Microsoft introduced support for RSS feeds in Microsoft Office Outlook 2007. Your RSS items can now integrate directly into your mailbox folder, and they'll be available through Outlook Web Access (OWA) as long as they're stored in your Exchange Server mailbox. Quite a few articles on this topic are available, but I'd like to share with you some of my experiences using Outlook 2007 SP1 as my RSS reader, focusing particularly on some RSS folder management aspects. For more general information about Outlook 2007's RSS support, see "How does Outlook support RSS feeds?"
When you create a new RSS subscription, Outlook creates a subfolder for the feed in the default delivery location for your new mail; the folder's name is the same as the feed name. So, if your mail is typically delivered to your mailbox on an Exchange server, the default location for the new folder is in your mailbox under RSS Feeds. If your default mail delivery location is a PST, the new folder is created there.
By the way, do you know the easy way to move RSS content? You can modify the RSS feed in Tools, Account Settings by using the Change Folder button on the RSS Feeds tab, but this action changes the folder location only for new items; all existing items stay in the old folder.

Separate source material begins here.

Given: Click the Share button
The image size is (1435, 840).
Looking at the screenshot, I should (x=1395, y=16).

Also, with this method if you want to move items to a different folder that has the name of the feed, you have to create that folder first. The solution to this problem is to use Outlook's Move folder command. Right-click the folder you want to move and select Move . This method not only moves the folder and all items in it, but also preserves the RSS feed link. If you rename the folder with Outlook's Rename command, RSS feeds will recognize the new name and still deliver to the correct location.

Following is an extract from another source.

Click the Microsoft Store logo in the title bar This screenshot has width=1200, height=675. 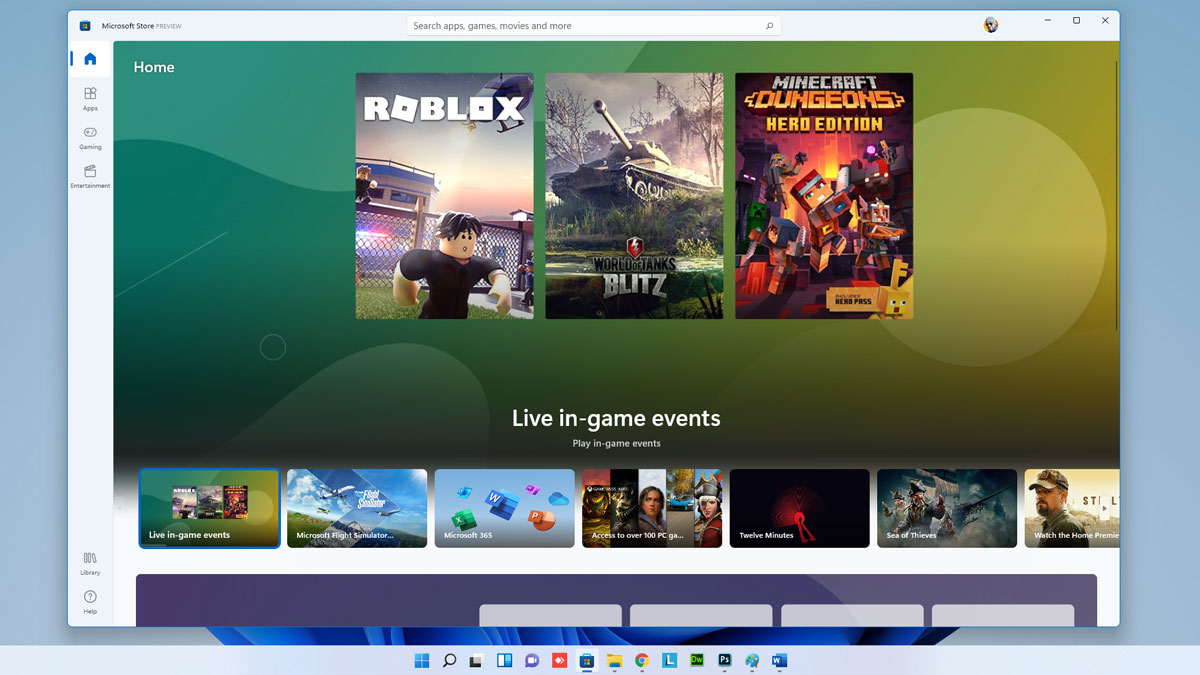click(x=85, y=25)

If you don’t want to use the default delivery location for your RSS feeds, you can change the location through the registry so that all new RSS feeds are stored in a PST called RSS Feeds. To change the default delivery location for RSS items, you create a DWORD called DisableRoaming with a value of 1 under HKEY_CURRENT_USER\Software\Microsoft\Office\12.0\Outlook\Options\RSS. If the RSS subkey doesn't exist, you can create it under Options by right clicking and selecting New, Key. The PST file is created and added to your Outlook profile as soon as Outlook detects the registry change so that all new RSS feed subscriptions are added to the RSS Feeds PST. The benefits of storing your RSS feeds in a separate PST are that you'll use less space in your Exchange mailbox and you can manage the RSS feeds separately from mailbox items such as your email and calendar.
If you do choose to use a PST for your RSS feeds, you should be aware that Outlook doesn't show flagged PST items on the To-Do bar automatically, but you can configure it to do so. On the General tab of your PST’s properties, select the Display reminders and tasks from this folder in the To-Do Bar check box. Here's another tip: You can keep Windows Desktop Search—and, consequently, Outlook's search, because they use the same index—from searching the RSS Feeds PST by clicking the down arrow next to All Mail Items in Outlook's Mail pane and clearing the RSS Feed check box.

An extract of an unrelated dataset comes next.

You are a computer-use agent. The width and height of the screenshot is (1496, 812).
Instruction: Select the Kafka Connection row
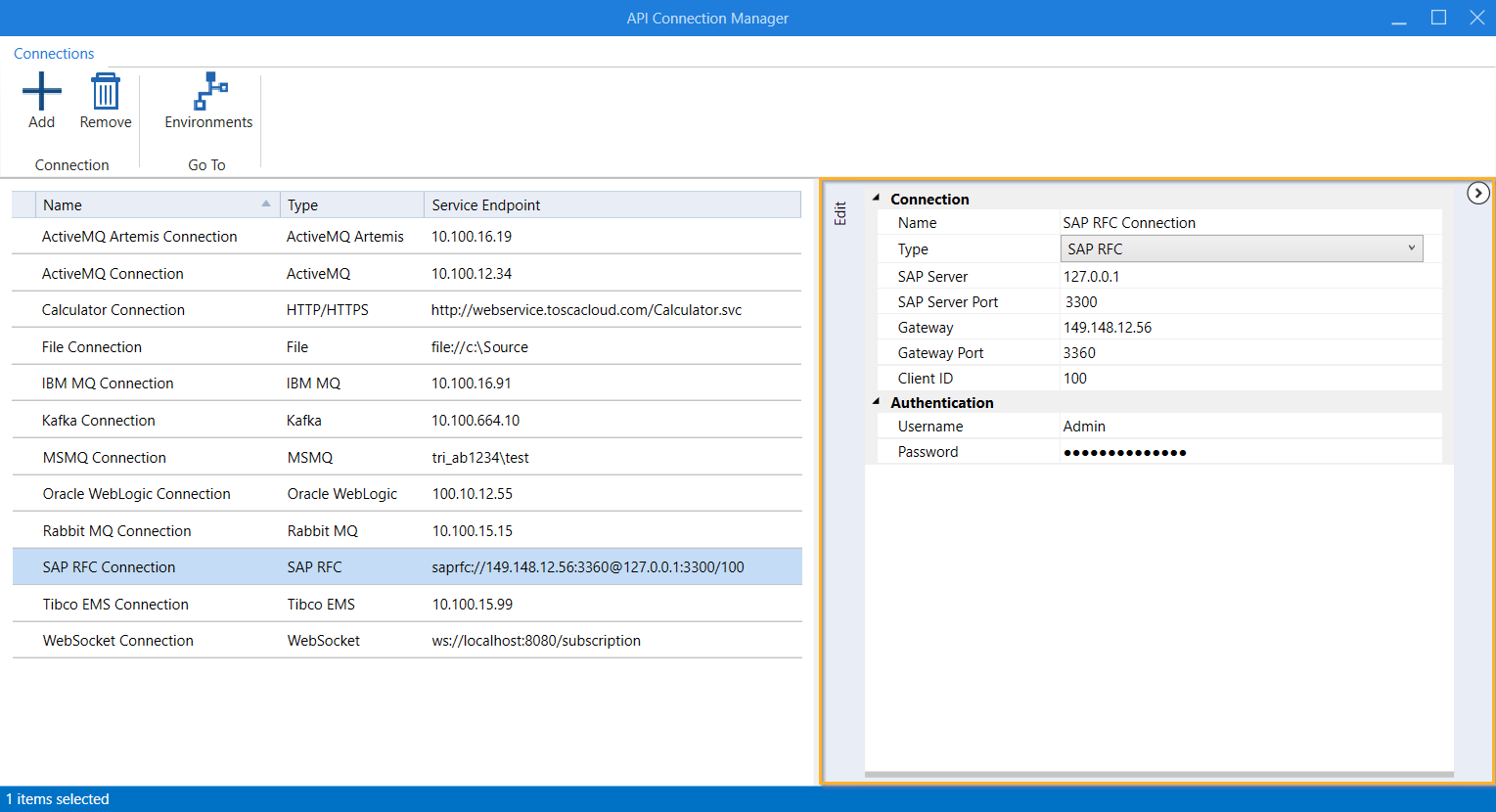(x=99, y=421)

RSS folder management can be tricky in Outlook 2007. Next month I plan to write about the Common Feed List (CFL) in Outlook 2007 as well as about some additional features—and limitations—of Outlook 2007's RSS implementation.
Sigi's Outlook Internet Site of the Month
Microsoft recently released a new tool for Outlook called Personal Folders Backup. This Outlook add-on lets you back up your PST files directly from Outlook. After you install this feature, you'll have a Backup option available on Outlook's File menu that lets you configure which PST files to backup and where to store the backup (e.g., on a file server), as well as letting you set a reminder for when you want to perform backups. You can initiate a backup at any time by using the Save Backup button. The PST backup takes place when you exit Outlook and uses typical file copy procedures. The add-on supports Microsoft Outlook 2002 and later; you can download it from Microsoft's Download Center.